Apache Pinot Daily Email Digest (2020-11-30)

Pinot Slack Email Digest Mon, 30 Nov 2020 18:00:26 -0800

#general

@punnoose19: @punnoose19 has joined the channel
@vikas.rajoria29: @vikas.rajoria29 has joined the channel
@taranrishit1234: @taranrishit1234 has joined the channel
@taranrishit1234: Hello im unable to start pinot due to the below error- Administrator@EC2AMAZ-6IDI4LG /cygdrive/c/users/Administrator/documents/apache-inot-incubating-0.6.0-bin/apache-pinot-incubating-0.6.0-bin $ bin/pinot-admin.sh StartController -zkAddress localhost:2191 -controlerPort 9000 Unrecognized VM option 'PrintGCDateStamps' Error: Could not create the Java Virtual Machine. Error: A fatal exception has occurred. Program will exit. im stuck at second step in this -> can somebody help me?
@fx19880617: I think this is because your machine is using Java 11
@fx19880617: export JAVA_OPTS="-Xms4G -Xmx8G -XX:+UseG1GC -XX:MaxGCPauseMillis=200 -Xloggc:gc-pinot-controller.log" bin/pinot-admin.sh StartController \ -zkAddress localhost:2191 \ -controllerPort 9000
@fx19880617: You can try to remove those flags from the JAVA_OPTS
@amitchopra: Hi, I saw there is an open ticket for supporting Kinesis ().

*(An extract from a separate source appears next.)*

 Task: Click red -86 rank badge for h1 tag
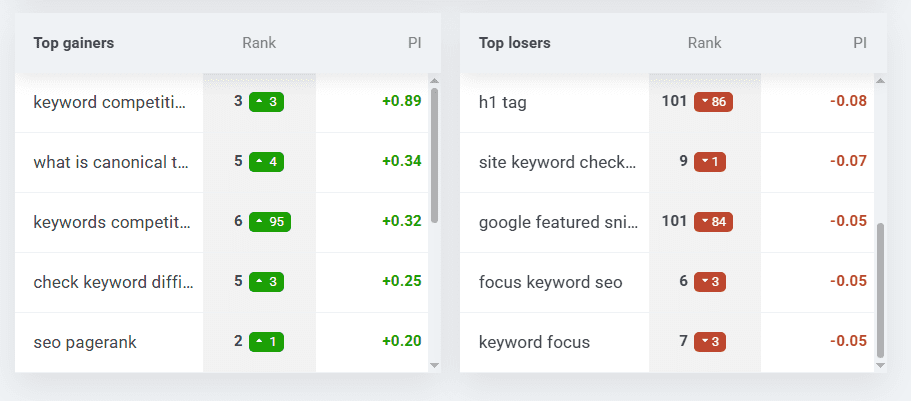[x=712, y=101]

Wanted to check when is it slated to be supported?
@g.kishore: we haven't prioritized it as we haven't seen users ask for it. Do you need kinesis?
@amitchopra: yes, in our case we are big consumers of Kinesis. And thus was checking if we can leverage it to ingest
@g.kishore: can you vote up that issue and add your requirement, we will review it and get back with eta @kharekartik had already done some work
@amitchopra: ok, cool. Thanks. Let me do that
@whatatrip888: Is there any configuration to increase the LIMIT from 10 to a higher number?

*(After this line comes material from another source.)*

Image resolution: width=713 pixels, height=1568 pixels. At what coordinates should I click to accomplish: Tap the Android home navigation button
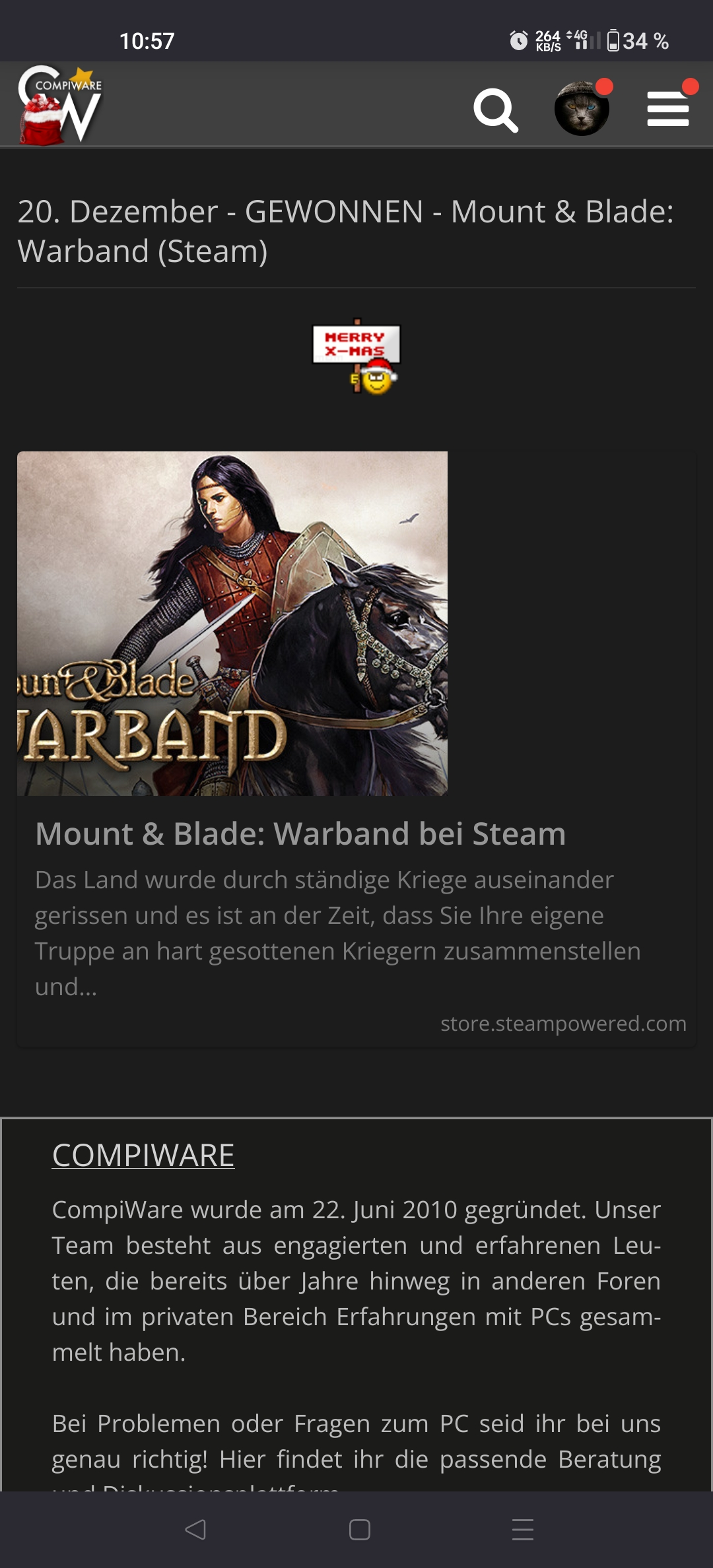[359, 1530]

@mayanks: You can specify it in the query (eg LIMIT 1000).
@gloetscher: @gloetscher has joined the channel
@whatatrip888: I was working on star tree indexing. While loading the data, I got the following issue. Table and schemas are attached with this thread. I was trying to load 30 records. One of the column of star tree index is MSISDN and its cardinality: 10 also TARIFF_PLAN with cardinality: 5
@npawar: star tree doesn’t work for Multi Value columns. Sorry about the error not being more explicit, we’re adding it to our validations when creating the table. Could you try without the TARIFF_PLAN multi value column?

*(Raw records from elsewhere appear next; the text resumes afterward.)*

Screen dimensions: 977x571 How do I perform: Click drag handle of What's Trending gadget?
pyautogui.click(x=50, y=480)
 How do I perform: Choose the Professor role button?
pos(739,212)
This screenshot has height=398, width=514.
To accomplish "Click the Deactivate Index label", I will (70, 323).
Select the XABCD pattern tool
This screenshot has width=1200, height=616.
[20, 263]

@g.kishore: also dont forget to add the time column in the split order
@karinwolok1: Just a reminder this Wednesday if it sounds like something you're interested in! :bell:
@graham: Hello all, I am encountering an error when trying to run the sample batch job located here in k8s after following this guide with the pinot-gcs plugin. I am assuming I have a config issue somewhere but could use some expertise.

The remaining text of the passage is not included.